『朋哉句抄 2012―2021』
星野立子新人賞や俳人協会新鋭俳句賞を獲られている俳人の若杉朋哉氏の句集『朋哉句抄 2012―2021』を先日賜った。
実はこの方は生業において私の同業者(国語塾経営者)であり、そちらの方面でも、俳句においても、道の先をゆく憧れの方である。
氏が新しく私家版の句集を出され、配布希望者を募っていることを聞き、勇気を出して連絡を差し上げたのだった。
![](https://assets.st-note.com/img/1714738209191-lFQtHb7Xd7.jpg?width=800)
山があることのうれしき薄暑かな
明日よりの祭りの中を通りけり
暑くなりさうな朝より口喧嘩
こころもち大きな方の柏餅
豆飯をよそつてもらふ良き姿勢
ピンポンをしたり団扇であふいだり
蝉涼しカルピス薄くなりにけり
噴水の止みたるあとの夕長し
一同の一瞥したる夏料理
雨傘の中に子供と話す秋
ぜんざいが出てきて雪の昼らしく
閑雲野鶴の境地にあるとでも言うべきか、悠々としてさらりとした詠みぶりが魅力的だと思う。
また、上に挙げた句のなかでは特に「明日よりの…」と「暑くなりさうな…」の時間性をおもしろく感じた。
この二句の季語が示す時点は句自体が描く時点よりも未来にある(「祭」は翌日なのであり、「暑」くなるのはこれからなのである)。

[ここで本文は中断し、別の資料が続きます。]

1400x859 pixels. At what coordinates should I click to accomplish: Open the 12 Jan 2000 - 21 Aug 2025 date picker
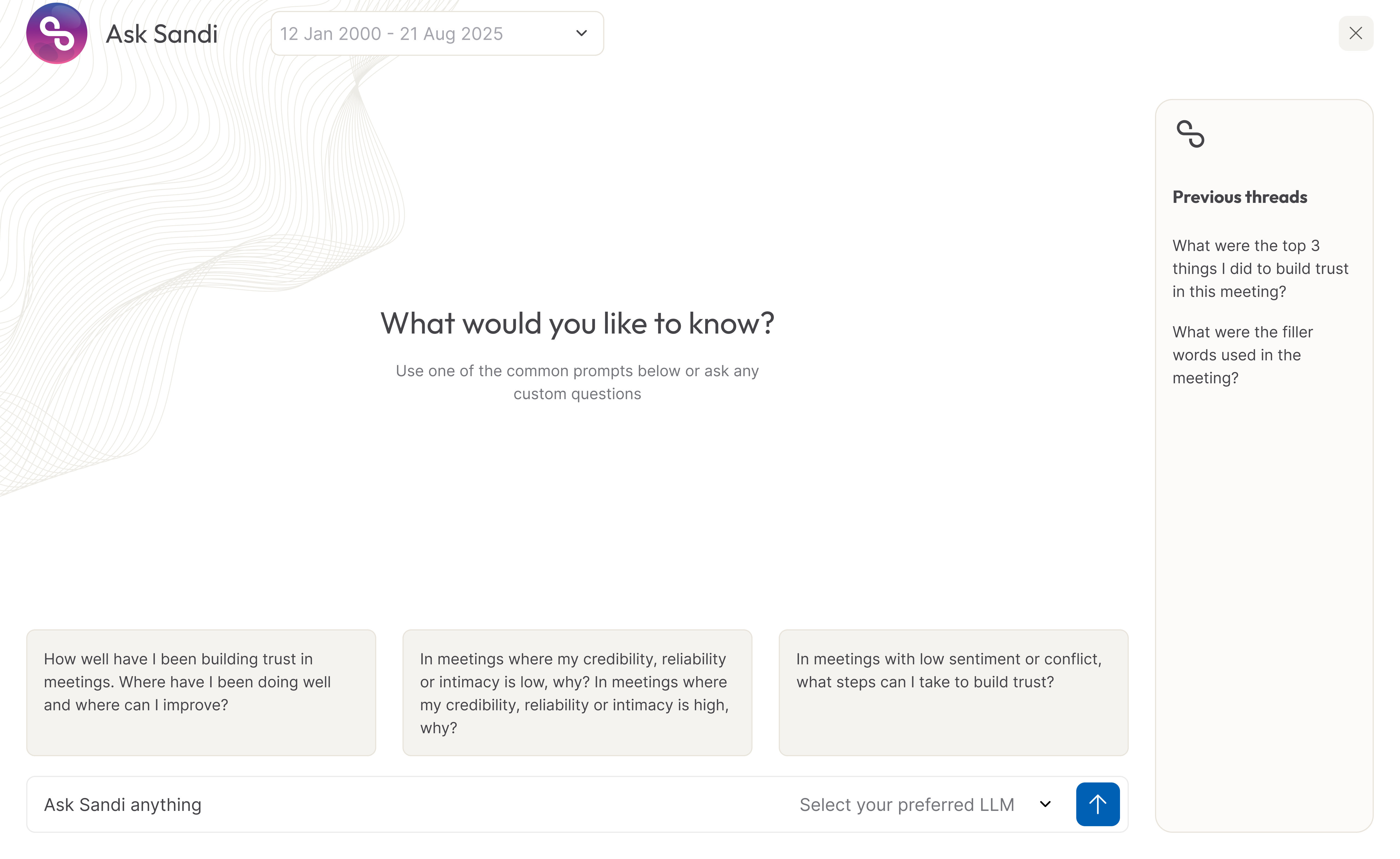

一句のなかに二層の時間が込められているわけなのだが、それでいて句の焦点がぼやけてしまっている感じがするわけではない。
いまを切り取るという俳句の本領をしっかり満たしつつも、そうして切断されたいまを包む時間性が滅びていない。
点ではなく、幅をもった現在性とでも言えようか。そういうものを感じられる句が他にも多々あって目を引いた。
一見平明に詠まれているようでありながら、まったく容易には真似できそうもない詠みぶりである。